- [DOCUMENT]:
David Chorley interviewed by CBC (Canada)
Interviewer: Mr Chorley, you, a man [as opposed to alien] and your partner have confused and confounded the world for the last... how many years?
Chorley: 13 years.
Interviewer: 13 years [ago] is when you made your first crop circle?
Chorley: That’s right.
Interviewer: Why are you now spilling the beans?
Chorley: Why are we now spilling the beans? Because the time has come to do so, for many reasons. Erm, the main reason being that now it’s become a multi-million pound business, and also, erm, on our [UK] television back in the beginning of the season, no sorry - back in the [corrects himself] about two weeks ago they decided to try and ask our government for money. We thought this had gone completely, er, too far now.
Interviewer: When you say it’s become a [multi] million pound industry, you’re not talking about the money you’ve made?
Chorley: [Incredulous] Sorry? The money we’ve made?
Interviewer: [Laughing] Yes.
Chorley: The money we’ve made, no not a penny out of it.
Interviewer: Who’s making the money?
Chorley: People writing books. And also it’s causing, like, Japanese are spending, erm, millions coming over here and surveying fields in England in the West Country.
Interviewer: How did you and your partner come up with the idea?
Chorley: What, at the beginning?
Interviewer: Yeah!
Chorley: At the beginning of it? Well my friend [Bower] was, erm, in Australia for a few years, and he heard a report on the radio in Queensland that there was a crop circle. When he came back to England, he came back after about six years, and we formed a friendship - because we were both artists...
Interviewer: [Interrupting] Right.
Chorley: ...or painters. So, we were out one night, we used to go out and discuss... erm, whatever, you know - watercolour painting, and have a beer together. One evening he thought, well, why... [changing tack] at this time, this was 1978, and the UFO phenomenon was raging down in Wiltshire. So we thought, oh, we’ll try one in a field. Why not try one? So we put one down. We did this for two years, or over, and nothing came of it. So we decided then, that whet we’d been doing was putting them in fields that were out of sight of the general public. So, on the - near Winchester, in Hampshire in England...

- [GIVEN INFORMATION]:
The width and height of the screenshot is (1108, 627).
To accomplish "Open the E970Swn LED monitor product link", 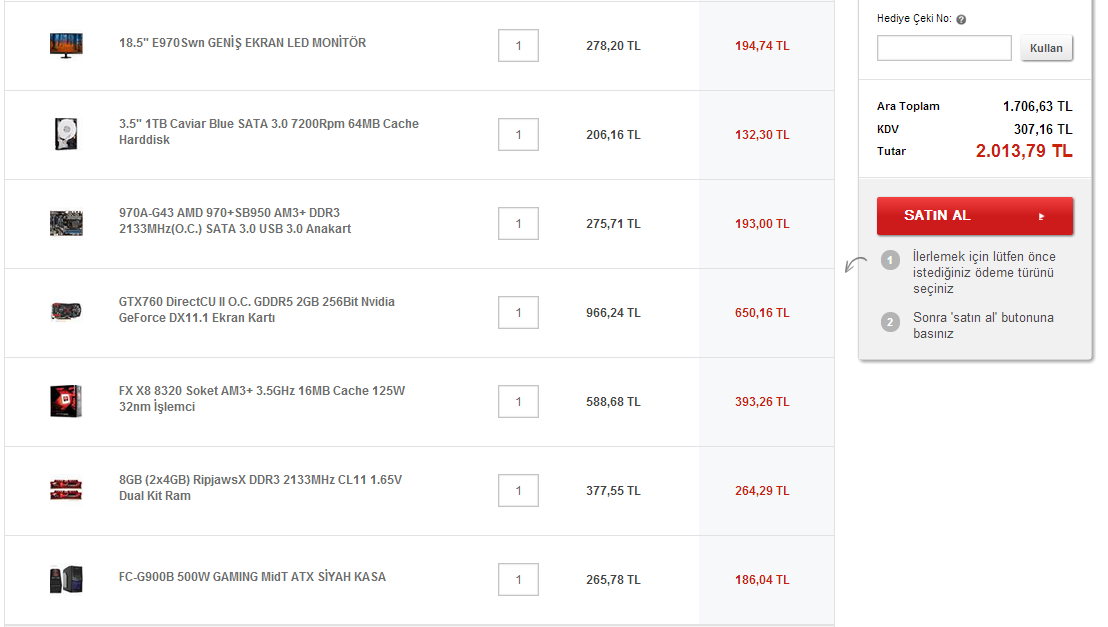I will point(242,43).
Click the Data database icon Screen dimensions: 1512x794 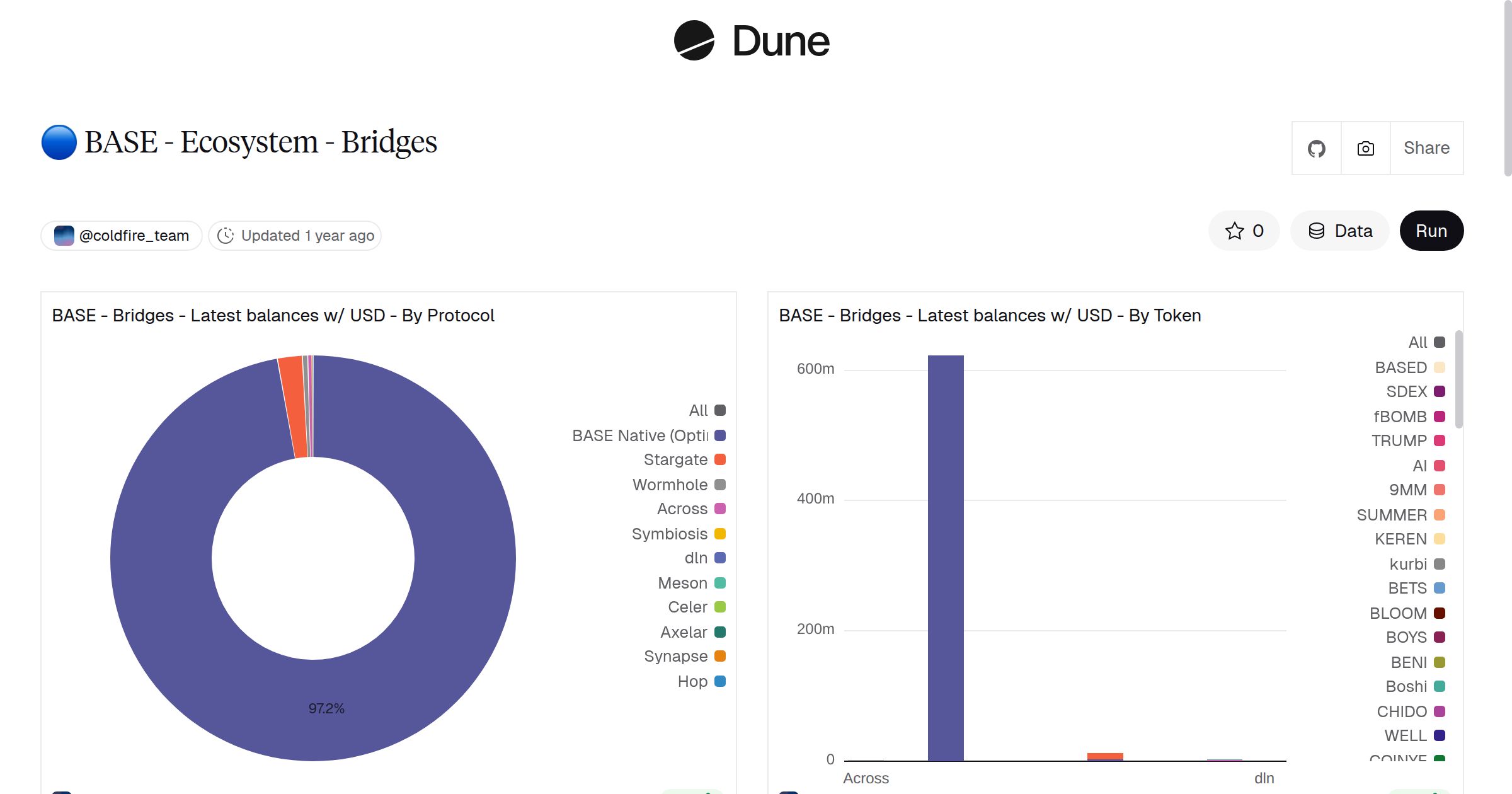tap(1317, 231)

- [REQUIREMENTS]:
(a) Duplicate the part of the crop circle interview from "Interviewer: 13 years" to "penny out of it.".
(b) Decide whether each statement agrees with the crop circle interview, answering yes or no and quoting the deciding words: (i) Chorley says he and his partner have earned money from their crop circles; (ii) Chorley's friend heard a radio report about a crop circle while in Queensland; (iii) the UFO phenomenon was raging in Wiltshire in 1978.
The lines after the crop circle interview are unrelated to it.

- [THE SOLUTIONS]:
(a)
Interviewer: 13 years [ago] is when you made your first crop circle?
Chorley: That’s right.
Interviewer: Why are you now spilling the beans?
Chorley: Why are we now spilling the beans? Because the time has come to do so, for many reasons. Erm, the main reason being that now it’s become a multi-million pound business, and also, erm, on our [UK] television back in the beginning of the season, no sorry - back in the [corrects himself] about two weeks ago they decided to try and ask our government for money. We thought this had gone completely, er, too far now.
Interviewer: When you say it’s become a [multi] million pound industry, you’re not talking about the money you’ve made?
Chorley: [Incredulous] Sorry? The money we’ve made?
Interviewer: [Laughing] Yes.
Chorley: The money we’ve made, no not a penny out of it.

(b)
(i) No: "The money we’ve made, no not a penny out of it."
(ii) Yes: "he heard a report on the radio in Queensland that there was a crop circle."
(iii) Yes: "this was 1978, and the UFO phenomenon was raging down in Wiltshire."